Quiz: GNNs for Recommender Systems¶

Test your understanding of collaborative filtering, matrix factorization, LightGCN, and PinSage.

Question 1¶

Collaborative filtering predicts user preferences based on the assumption that similar users like similar items. In the graph view, what structure does this correspond to?

A directed graph where edges point from items to users who purchased them
A bipartite user-item interaction graph where users and items are two disjoint node sets and edges encode observed interactions
A homogeneous graph where all users and items are the same node type
A hypergraph where each edge connects one user to multiple items simultaneously

Show Answer

The correct answer is B. Collaborative filtering naturally maps to a bipartite graph \(B = (U, I, E)\) where user nodes \(U\) and item nodes \(I\) are disjoint, and each edge \((u, i) \in E\) indicates that user \(u\) interacted with item \(i\) (purchased, rated, clicked). Two users are "similar" if their neighborhoods in this bipartite graph overlap (they interacted with many common items). GNNs on this bipartite graph propagate collaborative signals through multi-hop paths: user \(u\)'s 2-hop neighborhood includes all items rated by users similar to \(u\).

Concept Tested: Recommender System (Graph), Collaborative Filtering

Question 2¶

Classical matrix factorization decomposes the user-item interaction matrix \(R \approx P \cdot Q^\top\). What do the factor matrices \(P\) and \(Q\) represent?

\(P\) is the user adjacency matrix; \(Q\) is the item adjacency matrix
\(P\) encodes explicit user ratings; \(Q\) encodes implicit user interactions
\(P\) is the training set interaction matrix; \(Q\) is the test set interaction matrix
\(P \in \mathbb{R}^{|U| \times d}\) contains latent factor vectors for each user; \(Q \in \mathbb{R}^{|I| \times d}\) contains latent factor vectors for each item; their dot product scores how well item \(i\) matches user \(u\)'s preferences

Show Answer

The correct answer is D. Matrix factorization embeds each user \(u\) as \(\mathbf{p}_u \in \mathbb{R}^d\) and each item \(i\) as \(\mathbf{q}_i \in \mathbb{R}^d\). The predicted preference score is \(\hat{r}_{u,i} = \mathbf{p}_u \cdot \mathbf{q}_i\). Training minimizes the reconstruction loss on observed interactions: \(\sum_{(u,i) \in E} (r_{u,i} - \mathbf{p}_u \cdot \mathbf{q}_i)^2\). The latent factors capture unobserved characteristics: a high third-factor value for both a user and a movie might encode "enjoys science fiction." Collaborative signals are captured because users who liked similar items learn similar factor vectors.

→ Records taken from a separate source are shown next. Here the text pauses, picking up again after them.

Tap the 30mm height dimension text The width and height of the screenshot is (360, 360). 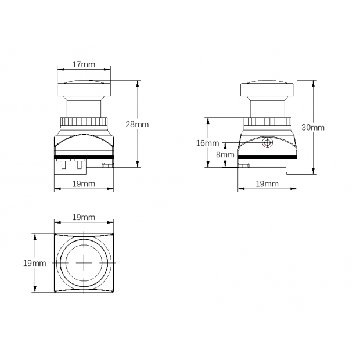(313, 127)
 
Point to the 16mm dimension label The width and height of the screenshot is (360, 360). (208, 143)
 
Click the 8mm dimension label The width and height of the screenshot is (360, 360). (225, 154)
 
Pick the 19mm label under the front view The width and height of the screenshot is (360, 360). (84, 183)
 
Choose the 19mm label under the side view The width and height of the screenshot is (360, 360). (267, 183)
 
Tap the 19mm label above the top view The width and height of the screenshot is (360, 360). (84, 217)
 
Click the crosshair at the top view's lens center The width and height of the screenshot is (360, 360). (84, 263)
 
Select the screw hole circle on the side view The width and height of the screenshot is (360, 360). (268, 142)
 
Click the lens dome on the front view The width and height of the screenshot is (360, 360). (84, 88)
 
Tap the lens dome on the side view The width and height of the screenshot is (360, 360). (268, 89)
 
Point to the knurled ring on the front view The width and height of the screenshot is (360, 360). (84, 122)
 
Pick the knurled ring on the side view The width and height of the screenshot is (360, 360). (267, 122)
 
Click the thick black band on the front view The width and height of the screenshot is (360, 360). (84, 157)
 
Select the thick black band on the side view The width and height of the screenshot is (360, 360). (268, 157)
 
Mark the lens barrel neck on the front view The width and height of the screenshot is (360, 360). (84, 107)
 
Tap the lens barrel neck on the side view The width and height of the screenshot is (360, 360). (268, 107)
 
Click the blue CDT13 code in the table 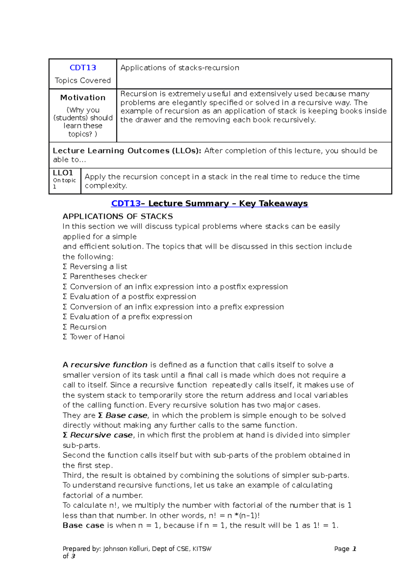point(83,68)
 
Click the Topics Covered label point(83,80)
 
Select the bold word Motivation point(83,98)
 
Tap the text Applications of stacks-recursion point(180,68)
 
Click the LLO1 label point(63,173)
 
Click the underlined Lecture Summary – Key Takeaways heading point(228,204)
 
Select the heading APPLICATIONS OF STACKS point(117,216)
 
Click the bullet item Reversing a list point(98,267)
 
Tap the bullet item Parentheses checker point(108,277)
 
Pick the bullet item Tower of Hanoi point(97,337)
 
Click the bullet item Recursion point(88,327)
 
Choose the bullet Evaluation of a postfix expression point(133,296)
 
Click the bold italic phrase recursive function point(109,365)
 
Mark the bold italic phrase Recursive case point(101,435)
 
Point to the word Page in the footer point(342,549)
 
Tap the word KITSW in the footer point(201,549)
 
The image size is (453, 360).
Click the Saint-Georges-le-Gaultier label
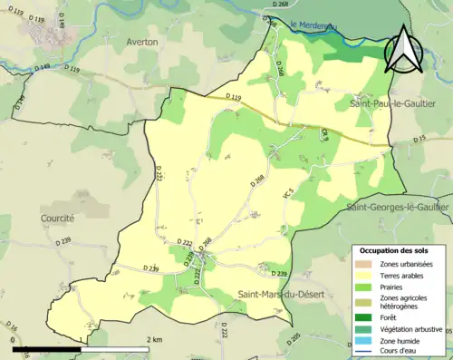pyautogui.click(x=397, y=208)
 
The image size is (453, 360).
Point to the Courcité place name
pyautogui.click(x=57, y=219)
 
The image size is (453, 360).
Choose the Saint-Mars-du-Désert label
pyautogui.click(x=278, y=293)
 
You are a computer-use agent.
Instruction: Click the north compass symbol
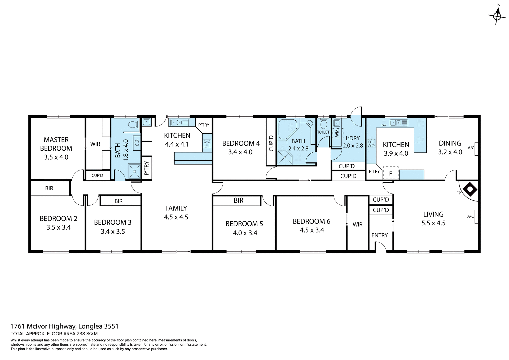(x=497, y=16)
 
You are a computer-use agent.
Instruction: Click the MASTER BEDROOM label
(x=56, y=144)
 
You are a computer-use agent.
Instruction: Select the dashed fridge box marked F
(x=390, y=173)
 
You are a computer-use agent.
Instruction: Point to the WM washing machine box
(x=337, y=133)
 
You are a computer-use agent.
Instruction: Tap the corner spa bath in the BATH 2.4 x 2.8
(x=287, y=129)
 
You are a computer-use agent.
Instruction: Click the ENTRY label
(x=379, y=235)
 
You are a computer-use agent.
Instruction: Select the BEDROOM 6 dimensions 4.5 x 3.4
(x=312, y=230)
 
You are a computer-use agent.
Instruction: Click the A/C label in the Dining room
(x=471, y=148)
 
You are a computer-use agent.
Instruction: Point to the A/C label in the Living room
(x=470, y=216)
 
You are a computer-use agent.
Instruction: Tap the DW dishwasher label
(x=384, y=125)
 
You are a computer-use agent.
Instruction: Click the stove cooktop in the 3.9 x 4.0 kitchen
(x=371, y=144)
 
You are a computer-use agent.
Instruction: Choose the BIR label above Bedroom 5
(x=238, y=200)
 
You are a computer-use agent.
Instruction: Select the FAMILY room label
(x=176, y=208)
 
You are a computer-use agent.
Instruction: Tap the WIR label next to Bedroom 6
(x=357, y=225)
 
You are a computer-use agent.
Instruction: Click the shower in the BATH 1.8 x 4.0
(x=134, y=171)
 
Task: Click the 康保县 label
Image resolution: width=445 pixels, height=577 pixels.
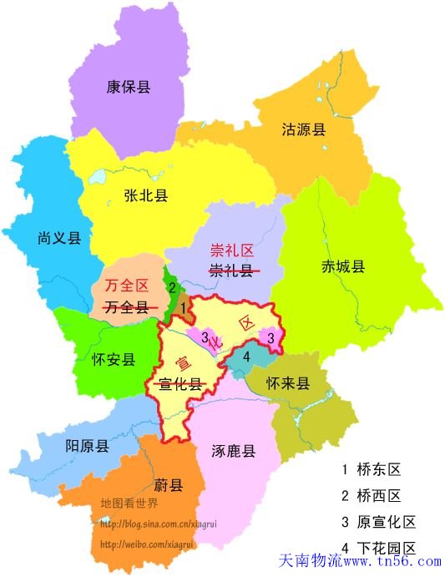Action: point(128,86)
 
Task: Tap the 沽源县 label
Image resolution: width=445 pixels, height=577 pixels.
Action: point(303,129)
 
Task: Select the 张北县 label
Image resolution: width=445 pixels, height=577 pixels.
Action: point(145,196)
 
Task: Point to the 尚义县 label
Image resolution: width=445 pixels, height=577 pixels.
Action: point(59,238)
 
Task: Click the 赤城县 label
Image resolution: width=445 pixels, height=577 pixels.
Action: point(342,267)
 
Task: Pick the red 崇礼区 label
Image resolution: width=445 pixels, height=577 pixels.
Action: point(231,250)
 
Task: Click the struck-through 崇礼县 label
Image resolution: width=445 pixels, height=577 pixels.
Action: point(231,270)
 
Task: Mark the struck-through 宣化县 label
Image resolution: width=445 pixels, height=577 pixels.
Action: point(181,384)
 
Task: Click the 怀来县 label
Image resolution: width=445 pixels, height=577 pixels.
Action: point(288,384)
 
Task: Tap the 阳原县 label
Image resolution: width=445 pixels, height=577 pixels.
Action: point(87,446)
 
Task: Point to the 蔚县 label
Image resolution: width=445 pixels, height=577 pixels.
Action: point(168,484)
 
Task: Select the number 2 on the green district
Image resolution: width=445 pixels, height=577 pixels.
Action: point(172,288)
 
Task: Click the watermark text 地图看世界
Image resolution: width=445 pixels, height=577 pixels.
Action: point(129,504)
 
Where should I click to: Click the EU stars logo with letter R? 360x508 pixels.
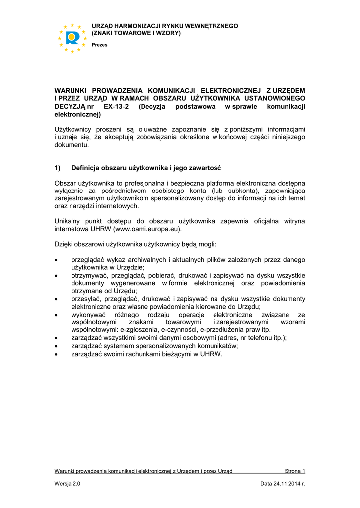tap(72, 38)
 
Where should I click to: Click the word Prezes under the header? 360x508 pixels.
tap(100, 45)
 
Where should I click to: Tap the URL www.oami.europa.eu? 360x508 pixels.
tap(147, 229)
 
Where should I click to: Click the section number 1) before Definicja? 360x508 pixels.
tap(58, 168)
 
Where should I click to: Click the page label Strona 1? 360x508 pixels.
tap(295, 471)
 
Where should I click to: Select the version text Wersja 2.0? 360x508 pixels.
tap(67, 484)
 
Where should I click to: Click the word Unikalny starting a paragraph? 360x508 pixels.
tap(66, 221)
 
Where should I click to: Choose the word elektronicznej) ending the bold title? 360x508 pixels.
tap(77, 114)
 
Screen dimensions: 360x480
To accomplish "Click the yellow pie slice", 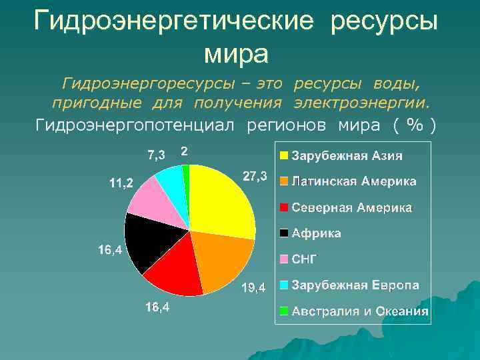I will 220,200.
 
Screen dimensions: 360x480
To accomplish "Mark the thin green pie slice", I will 186,175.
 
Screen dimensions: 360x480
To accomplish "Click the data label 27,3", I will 255,177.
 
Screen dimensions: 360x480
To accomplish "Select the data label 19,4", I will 253,288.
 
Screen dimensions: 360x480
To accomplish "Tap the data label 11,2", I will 121,183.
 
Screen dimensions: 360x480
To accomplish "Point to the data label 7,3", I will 157,155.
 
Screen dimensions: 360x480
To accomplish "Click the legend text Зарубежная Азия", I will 347,156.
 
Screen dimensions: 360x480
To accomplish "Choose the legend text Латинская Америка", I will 354,181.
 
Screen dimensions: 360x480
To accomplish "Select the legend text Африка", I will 317,233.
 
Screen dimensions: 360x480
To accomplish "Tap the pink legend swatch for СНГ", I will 284,259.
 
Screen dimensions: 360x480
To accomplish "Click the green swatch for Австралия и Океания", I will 284,311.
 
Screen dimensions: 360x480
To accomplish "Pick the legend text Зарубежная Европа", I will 355,285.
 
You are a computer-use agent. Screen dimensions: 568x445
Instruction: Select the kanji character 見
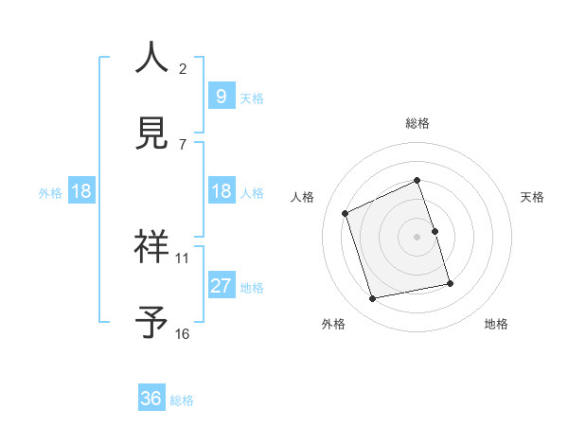point(151,134)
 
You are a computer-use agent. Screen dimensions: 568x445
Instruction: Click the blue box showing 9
point(221,96)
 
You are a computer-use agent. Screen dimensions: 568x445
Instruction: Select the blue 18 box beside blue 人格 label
point(221,191)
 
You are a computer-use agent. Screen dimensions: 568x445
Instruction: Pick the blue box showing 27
point(221,286)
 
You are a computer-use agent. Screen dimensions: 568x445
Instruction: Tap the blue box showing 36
point(151,399)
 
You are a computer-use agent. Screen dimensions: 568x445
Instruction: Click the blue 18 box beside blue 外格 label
point(81,191)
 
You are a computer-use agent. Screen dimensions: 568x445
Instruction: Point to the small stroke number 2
point(183,68)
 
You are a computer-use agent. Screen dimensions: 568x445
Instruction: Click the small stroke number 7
point(183,144)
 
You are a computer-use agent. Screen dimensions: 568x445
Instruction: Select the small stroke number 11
point(183,258)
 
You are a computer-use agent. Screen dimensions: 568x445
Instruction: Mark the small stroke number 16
point(183,333)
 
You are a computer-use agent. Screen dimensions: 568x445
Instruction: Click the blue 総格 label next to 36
point(182,400)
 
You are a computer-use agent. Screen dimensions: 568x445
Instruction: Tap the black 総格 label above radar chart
point(417,123)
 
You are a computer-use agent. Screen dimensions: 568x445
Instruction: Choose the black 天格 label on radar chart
point(533,197)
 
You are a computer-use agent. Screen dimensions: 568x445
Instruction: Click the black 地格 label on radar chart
point(496,324)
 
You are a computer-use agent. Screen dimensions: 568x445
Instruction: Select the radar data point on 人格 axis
point(346,213)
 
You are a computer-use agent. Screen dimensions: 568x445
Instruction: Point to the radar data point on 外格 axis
point(373,299)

Concept Tested: Matrix Factorization (Rec)

Question 3¶

LightGCN simplifies GCN for recommendation by removing feature transformation and non-linear activation. What is the LightGCN propagation rule for user \(u\)?

\(\mathbf{e}_u^{(l+1)} = \sum_{i \in \mathcal{N}(u)} \frac{1}{\sqrt{|\mathcal{N}(u)||\mathcal{N}(i)|}} \mathbf{e}_i^{(l)}\) (normalized aggregation, no weight matrix or activation)
\(\mathbf{e}_u^{(l+1)} = \text{MLP}\!\left(\text{CONCAT}\!\left(\mathbf{e}_u^{(l)},\ \text{mean}(\{\mathbf{e}_i : i \in \mathcal{N}(u)\})\right)\right)\)
\(\mathbf{e}_u^{(l+1)} = \sigma\!\left(W \cdot \mathbf{e}_u^{(l)} + \sum_{i \in \mathcal{N}(u)} \frac{1}{\sqrt{|\mathcal{N}(u)||\mathcal{N}(i)|}} \mathbf{e}_i^{(l)}\right)\)
\(\mathbf{e}_u^{(l+1)} = \mathbf{e}_u^{(l)} + \text{attention}(\{\mathbf{e}_i : i \in \mathcal{N}(u)\})\)

Show Answer

The correct answer is A. LightGCN (He et al., 2020) ablated standard GCN and found that weight matrices and non-linearities hurt recommendation performance while adding computation. The resulting propagation rule is simply symmetric-normalized aggregation of neighbors: for user \(u\), aggregate all connected item embeddings; for item \(i\), aggregate all connected user embeddings. The final representation is a weighted sum across all \(L\) layers: \(\mathbf{e}_u = \sum_{l=0}^{L} \alpha_l \mathbf{e}_u^{(l)}\). This simplicity, combined with Bayesian personalized ranking (BPR) loss, achieves state-of-the-art results.

Concept Tested: LightGCN

Question 4¶

Neural Collaborative Filtering (NCF) extends matrix factorization by replacing the dot product with an MLP. What specific limitation of the dot product does this address?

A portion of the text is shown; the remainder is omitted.